Step 2: Attempt Standard UPX Decompression

Try the built-in UPX decompression:

# Standard UPX decompress
upx -d suspect.exe -o unpacked.exe

# If UPX fails with "not packed by UPX" error, the headers may be modified
# Verbose output for debugging
upx -d suspect.exe -o unpacked.exe -v 2>&1

# Verify the unpacked file
file unpacked.exe
diec unpacked.exe

Step 3: Repair Modified UPX Headers

If standard decompression fails, repair tampered magic bytes:

# Repair modified UPX headers
import struct

with open("suspect.exe", "rb") as f:
    data = bytearray(f.read())

# UPX magic bytes: "UPX!" (0x55505821)
# Malware authors commonly modify these to prevent automatic unpacking

# Search for modified UPX signatures
upx_magic = b"UPX!"
modified_patterns = [b"UPX0", b"UPX\x00", b"\x00PX!", b"UPx!"]

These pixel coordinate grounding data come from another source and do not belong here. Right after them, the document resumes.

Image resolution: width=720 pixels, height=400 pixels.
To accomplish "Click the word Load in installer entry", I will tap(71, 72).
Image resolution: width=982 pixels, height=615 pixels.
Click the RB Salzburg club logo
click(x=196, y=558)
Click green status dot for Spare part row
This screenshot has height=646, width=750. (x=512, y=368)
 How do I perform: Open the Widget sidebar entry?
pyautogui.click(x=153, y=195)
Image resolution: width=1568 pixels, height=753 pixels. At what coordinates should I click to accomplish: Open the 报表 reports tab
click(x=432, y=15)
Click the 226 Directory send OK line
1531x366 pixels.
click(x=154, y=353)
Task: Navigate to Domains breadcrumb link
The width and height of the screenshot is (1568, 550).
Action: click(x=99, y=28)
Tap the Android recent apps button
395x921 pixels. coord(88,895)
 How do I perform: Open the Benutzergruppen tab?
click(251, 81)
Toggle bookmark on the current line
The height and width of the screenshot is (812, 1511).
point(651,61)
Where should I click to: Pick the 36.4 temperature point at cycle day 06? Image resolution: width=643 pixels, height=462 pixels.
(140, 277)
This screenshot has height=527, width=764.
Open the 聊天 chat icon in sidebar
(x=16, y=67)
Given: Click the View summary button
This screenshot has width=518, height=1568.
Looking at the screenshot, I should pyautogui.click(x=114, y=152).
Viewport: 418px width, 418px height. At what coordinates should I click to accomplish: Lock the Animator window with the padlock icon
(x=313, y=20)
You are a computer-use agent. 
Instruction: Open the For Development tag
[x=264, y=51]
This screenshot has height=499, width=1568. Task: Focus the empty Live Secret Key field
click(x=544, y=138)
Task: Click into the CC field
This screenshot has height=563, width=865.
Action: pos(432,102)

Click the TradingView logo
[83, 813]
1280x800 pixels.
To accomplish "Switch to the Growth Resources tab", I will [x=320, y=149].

# Find and restore section names
pe_offset = struct.unpack_from("<I", data, 0x3C)[0]
num_sections = struct.unpack_from("<H", data, pe_offset + 6)[0]
section_table_offset = pe_offset + 0x18 + struct.unpack_from("<H", data, pe_offset + 0x14)[0]

print(f"PE offset: 0x{pe_offset:X}")
print(f"Number of sections: {num_sections}")
print(f"Section table offset: 0x{section_table_offset:X}")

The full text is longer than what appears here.